Pipeline
Utilities for metadata dictionaries and phenotype list processing.
metadata()
phenofhy.pipeline.metadata()Load metadata dictionary files into DataFrames.
Returns
out: dict[str, pandas.DataFrame]
Dictionary with codings, data_dictionary, and entity_dictionary.
Raises
RuntimeError: Exception
If a required file is missing or fails to load.
FileNotFoundError: Exception
If an expected file path does not exist.
run_preprocessing_pipeline()
phenofhy.pipeline.run_preprocessing_pipeline(fields, cohort_key="FULL_SAMPLE_ID",
derive_participant=True, derive_questionnaire=True,
derive_questionnaire_mode="auto", derive_clinic=True)Extract and preprocess data with automatic field derivation.

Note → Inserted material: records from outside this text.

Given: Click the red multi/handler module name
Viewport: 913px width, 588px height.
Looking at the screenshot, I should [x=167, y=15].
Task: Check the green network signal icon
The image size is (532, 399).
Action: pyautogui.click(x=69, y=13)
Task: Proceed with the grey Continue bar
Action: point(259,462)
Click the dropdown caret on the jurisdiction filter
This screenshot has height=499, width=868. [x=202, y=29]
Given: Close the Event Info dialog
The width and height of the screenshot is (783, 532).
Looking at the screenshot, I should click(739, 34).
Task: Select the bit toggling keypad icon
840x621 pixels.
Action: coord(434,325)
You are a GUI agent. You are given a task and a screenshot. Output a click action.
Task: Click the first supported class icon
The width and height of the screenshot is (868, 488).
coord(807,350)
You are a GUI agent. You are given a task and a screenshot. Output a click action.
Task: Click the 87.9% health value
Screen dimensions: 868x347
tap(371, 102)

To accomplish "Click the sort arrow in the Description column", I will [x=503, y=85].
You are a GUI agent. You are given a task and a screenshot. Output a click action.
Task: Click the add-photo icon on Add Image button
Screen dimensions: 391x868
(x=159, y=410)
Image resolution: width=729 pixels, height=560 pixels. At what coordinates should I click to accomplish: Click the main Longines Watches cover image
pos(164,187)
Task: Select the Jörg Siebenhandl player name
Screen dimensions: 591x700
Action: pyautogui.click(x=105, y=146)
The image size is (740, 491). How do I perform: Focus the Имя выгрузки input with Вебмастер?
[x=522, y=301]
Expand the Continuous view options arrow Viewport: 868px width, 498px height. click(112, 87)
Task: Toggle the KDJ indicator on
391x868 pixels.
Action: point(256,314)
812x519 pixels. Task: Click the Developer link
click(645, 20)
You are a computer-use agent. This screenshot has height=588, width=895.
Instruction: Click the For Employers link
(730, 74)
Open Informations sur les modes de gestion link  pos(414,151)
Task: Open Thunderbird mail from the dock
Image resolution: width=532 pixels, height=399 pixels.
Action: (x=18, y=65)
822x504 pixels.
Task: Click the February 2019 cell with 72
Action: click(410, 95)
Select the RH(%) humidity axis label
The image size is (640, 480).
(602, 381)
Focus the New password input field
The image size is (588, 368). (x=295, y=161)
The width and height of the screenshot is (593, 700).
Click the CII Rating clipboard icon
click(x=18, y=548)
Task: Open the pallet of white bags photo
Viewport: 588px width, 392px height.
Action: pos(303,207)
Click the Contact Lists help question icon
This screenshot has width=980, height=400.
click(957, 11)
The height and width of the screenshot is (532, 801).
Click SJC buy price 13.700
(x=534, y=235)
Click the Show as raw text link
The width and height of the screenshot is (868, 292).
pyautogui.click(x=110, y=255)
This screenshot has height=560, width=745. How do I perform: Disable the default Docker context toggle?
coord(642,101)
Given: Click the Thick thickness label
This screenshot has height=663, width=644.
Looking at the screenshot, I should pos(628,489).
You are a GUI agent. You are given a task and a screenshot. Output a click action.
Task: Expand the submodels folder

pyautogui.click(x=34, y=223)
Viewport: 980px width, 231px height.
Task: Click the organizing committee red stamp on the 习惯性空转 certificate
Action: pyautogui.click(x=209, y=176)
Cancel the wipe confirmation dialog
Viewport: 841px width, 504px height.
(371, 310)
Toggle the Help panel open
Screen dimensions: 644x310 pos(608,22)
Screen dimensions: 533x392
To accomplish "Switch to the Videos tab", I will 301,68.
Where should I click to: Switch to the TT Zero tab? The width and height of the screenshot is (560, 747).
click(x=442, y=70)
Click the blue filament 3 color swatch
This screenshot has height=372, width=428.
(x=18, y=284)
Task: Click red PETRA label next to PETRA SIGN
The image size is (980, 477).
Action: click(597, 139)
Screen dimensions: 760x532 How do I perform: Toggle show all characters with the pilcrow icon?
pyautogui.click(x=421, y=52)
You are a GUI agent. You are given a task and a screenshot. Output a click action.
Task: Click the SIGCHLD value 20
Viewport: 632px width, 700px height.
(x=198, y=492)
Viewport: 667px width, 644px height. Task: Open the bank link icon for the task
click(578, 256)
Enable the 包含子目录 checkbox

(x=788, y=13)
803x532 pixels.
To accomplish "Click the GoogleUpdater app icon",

This high-level function orchestrates the full phenotype preprocessing pipeline: extracting fields from DNAnexus, then applying entity-specific derivations.
Parameters
fields: list[str] | dict[str, str]
List of "entity.field" strings or dict of entity->field mappings.
cohort_key: str
Config key for the cohort dataset ID. Default: "FULL_SAMPLE_ID".
derive_participant: bool
Whether to derive participant fields (age groups, etc.). Default: True.
derive_questionnaire: bool
Whether to derive questionnaire fields. Default: True.
derive_questionnaire_mode: "all" | "auto"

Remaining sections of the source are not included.